## Task brief
The required result is a copy of each line below in which "Xpress" appears.
────────────────────
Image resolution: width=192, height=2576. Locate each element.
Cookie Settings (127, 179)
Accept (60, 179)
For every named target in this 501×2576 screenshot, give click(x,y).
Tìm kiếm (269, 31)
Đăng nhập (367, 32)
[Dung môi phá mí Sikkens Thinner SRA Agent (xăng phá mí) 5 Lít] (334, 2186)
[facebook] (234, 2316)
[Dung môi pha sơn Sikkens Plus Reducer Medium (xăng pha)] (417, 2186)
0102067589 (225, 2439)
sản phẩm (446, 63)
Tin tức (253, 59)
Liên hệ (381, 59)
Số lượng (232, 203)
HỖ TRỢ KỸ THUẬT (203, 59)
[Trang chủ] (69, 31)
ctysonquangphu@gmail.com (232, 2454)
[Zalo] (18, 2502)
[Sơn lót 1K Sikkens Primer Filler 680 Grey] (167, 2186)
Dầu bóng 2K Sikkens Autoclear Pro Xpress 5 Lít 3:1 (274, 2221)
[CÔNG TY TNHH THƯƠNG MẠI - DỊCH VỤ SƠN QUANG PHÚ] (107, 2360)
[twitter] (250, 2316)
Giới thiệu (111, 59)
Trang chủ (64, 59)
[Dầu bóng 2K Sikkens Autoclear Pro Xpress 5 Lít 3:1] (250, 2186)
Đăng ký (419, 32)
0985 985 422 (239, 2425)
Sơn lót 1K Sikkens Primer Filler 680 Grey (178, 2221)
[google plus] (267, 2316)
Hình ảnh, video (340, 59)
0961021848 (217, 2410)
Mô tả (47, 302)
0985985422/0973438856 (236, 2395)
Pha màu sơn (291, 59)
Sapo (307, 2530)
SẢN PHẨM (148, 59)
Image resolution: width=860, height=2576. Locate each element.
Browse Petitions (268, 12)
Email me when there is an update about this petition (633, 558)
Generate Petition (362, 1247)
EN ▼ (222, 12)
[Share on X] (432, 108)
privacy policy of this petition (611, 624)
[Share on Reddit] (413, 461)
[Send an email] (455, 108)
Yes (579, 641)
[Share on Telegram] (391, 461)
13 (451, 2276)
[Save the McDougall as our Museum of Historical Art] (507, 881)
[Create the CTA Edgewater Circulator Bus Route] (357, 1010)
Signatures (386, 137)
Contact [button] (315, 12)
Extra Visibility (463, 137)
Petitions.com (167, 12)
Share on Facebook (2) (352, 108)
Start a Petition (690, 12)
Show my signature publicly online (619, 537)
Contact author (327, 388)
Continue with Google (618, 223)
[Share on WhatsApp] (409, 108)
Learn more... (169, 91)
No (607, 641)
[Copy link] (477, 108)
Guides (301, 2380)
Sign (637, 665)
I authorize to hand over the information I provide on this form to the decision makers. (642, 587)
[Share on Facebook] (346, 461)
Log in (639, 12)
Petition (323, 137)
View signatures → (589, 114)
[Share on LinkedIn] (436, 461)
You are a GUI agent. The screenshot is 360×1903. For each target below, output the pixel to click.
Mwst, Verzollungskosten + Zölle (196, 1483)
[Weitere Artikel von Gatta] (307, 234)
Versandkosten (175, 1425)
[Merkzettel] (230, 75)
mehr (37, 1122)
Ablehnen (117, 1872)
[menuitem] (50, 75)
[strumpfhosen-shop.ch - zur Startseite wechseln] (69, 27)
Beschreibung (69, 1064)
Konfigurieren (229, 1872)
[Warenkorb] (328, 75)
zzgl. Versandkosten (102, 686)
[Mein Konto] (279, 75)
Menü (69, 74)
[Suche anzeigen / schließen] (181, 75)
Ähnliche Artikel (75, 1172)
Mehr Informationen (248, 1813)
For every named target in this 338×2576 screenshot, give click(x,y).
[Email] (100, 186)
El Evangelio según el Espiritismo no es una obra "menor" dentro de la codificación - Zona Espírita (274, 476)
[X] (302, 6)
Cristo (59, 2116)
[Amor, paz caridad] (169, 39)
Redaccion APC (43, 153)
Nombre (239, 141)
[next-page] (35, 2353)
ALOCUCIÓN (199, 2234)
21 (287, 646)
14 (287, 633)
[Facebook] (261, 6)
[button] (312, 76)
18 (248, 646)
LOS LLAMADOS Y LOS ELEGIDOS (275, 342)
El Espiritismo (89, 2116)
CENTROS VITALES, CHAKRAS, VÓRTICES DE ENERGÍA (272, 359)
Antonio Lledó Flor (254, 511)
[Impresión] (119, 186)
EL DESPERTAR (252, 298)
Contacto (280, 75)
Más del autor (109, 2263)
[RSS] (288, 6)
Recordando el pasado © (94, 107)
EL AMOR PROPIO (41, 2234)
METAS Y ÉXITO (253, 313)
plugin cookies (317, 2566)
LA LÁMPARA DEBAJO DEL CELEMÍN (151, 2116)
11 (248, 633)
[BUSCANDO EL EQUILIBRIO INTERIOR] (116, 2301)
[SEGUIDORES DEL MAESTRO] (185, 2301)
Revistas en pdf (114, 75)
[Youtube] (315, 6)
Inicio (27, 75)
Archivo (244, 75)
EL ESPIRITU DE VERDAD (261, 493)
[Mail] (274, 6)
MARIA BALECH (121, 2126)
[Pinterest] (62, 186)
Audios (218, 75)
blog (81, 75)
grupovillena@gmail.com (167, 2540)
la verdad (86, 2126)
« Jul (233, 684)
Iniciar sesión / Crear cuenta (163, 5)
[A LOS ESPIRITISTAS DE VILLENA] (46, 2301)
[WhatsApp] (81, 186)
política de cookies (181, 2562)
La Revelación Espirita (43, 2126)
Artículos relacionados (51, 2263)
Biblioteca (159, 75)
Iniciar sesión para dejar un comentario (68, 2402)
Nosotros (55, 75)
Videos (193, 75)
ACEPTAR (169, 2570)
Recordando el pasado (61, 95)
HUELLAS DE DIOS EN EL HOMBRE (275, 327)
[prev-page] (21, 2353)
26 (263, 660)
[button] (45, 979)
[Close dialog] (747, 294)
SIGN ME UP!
────────────────────
## Solution below
Dầu bóng 2K Sikkens Autoclear Pro Xpress 5 Lít 3:1 (274, 2221)
[Dầu bóng 2K Sikkens Autoclear Pro Xpress 5 Lít 3:1] (250, 2186)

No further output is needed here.